◆ **Data rows**
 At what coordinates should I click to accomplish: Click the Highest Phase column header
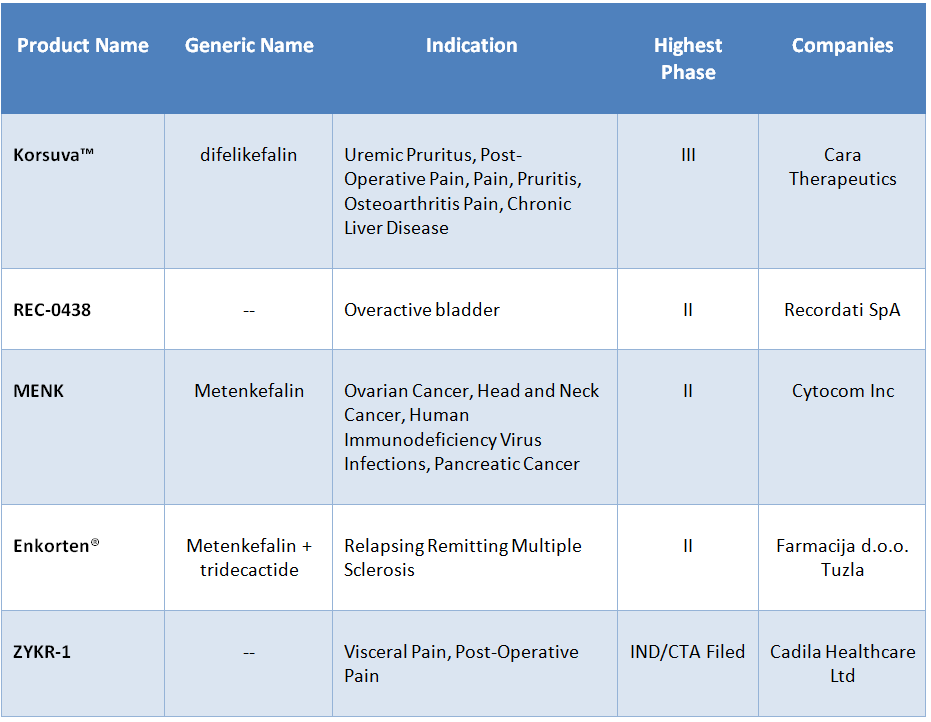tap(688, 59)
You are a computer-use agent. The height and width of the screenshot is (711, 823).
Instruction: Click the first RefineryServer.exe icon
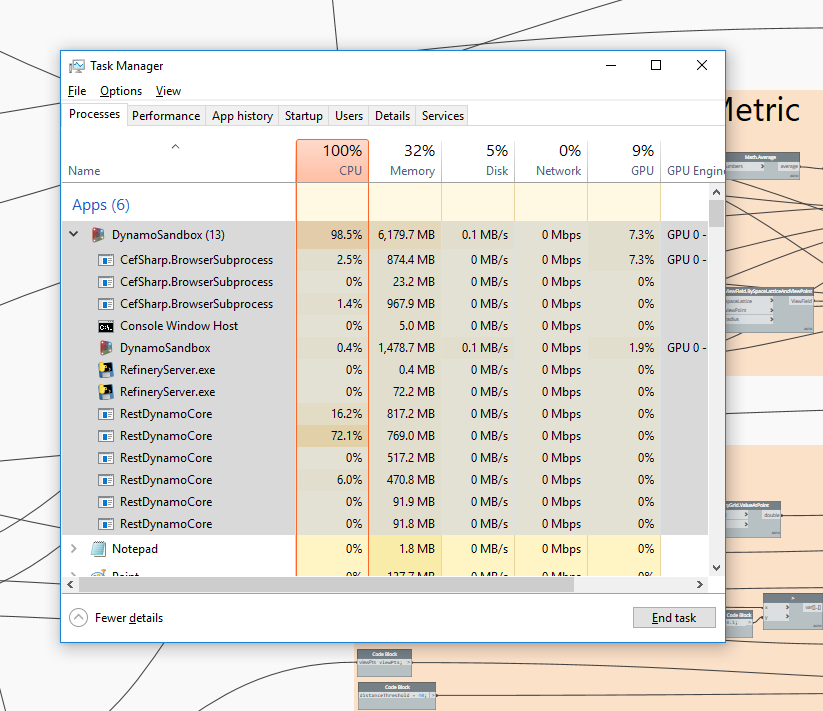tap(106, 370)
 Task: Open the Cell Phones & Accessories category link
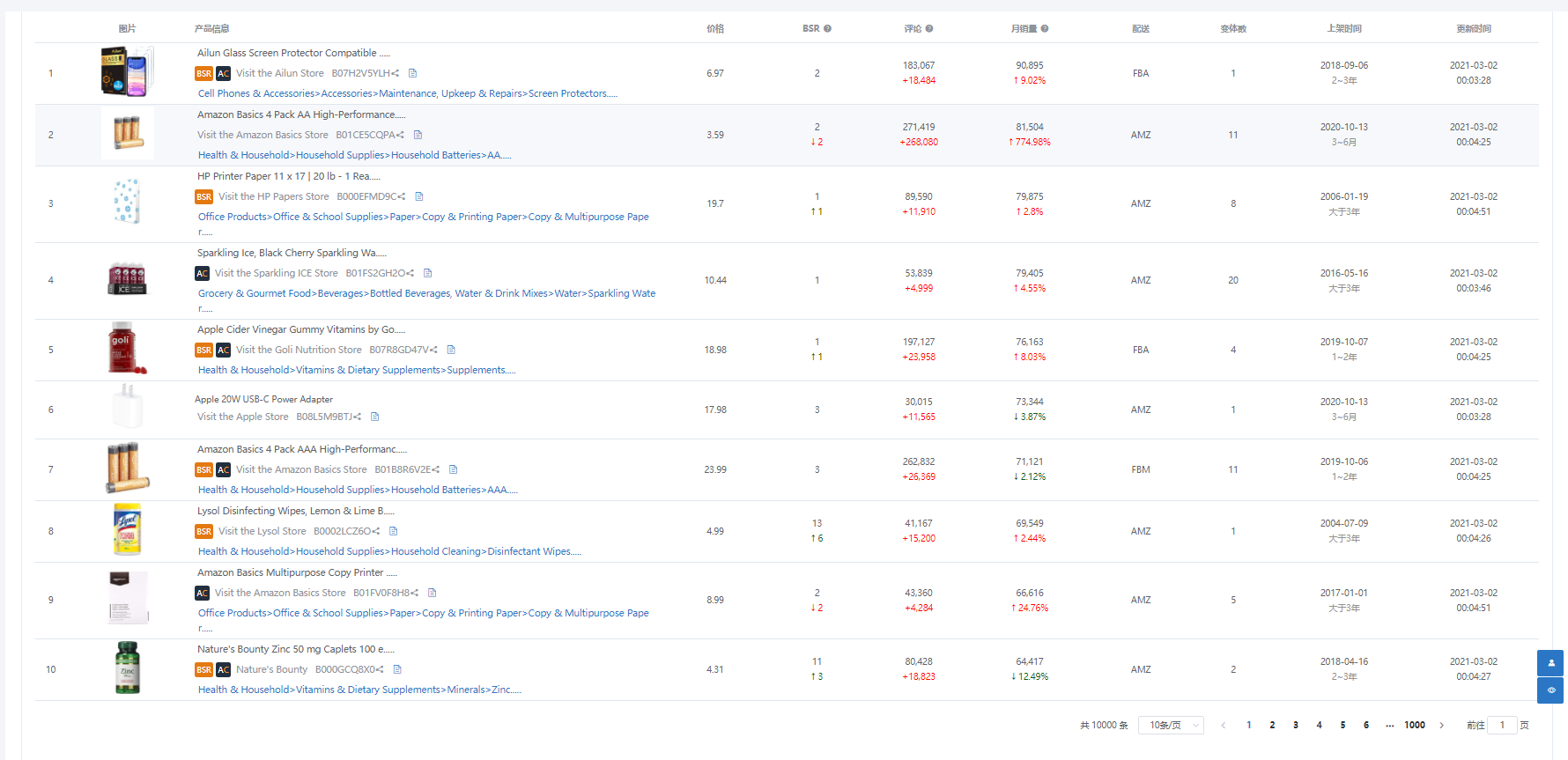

◆ **What you have to do**
Turn the listing above into a numbered list with no blank lines, leaving out the pictures.

◆ **Task output**
1.  At what coordinates should I click to accomplish: Click the Highest Phase column header
2. tap(688, 59)
3. You are a computer-use agent. The height and width of the screenshot is (711, 823).
4. Instruction: Click the first RefineryServer.exe icon
5. tap(106, 370)
6.  Task: Open the Cell Phones & Accessories category link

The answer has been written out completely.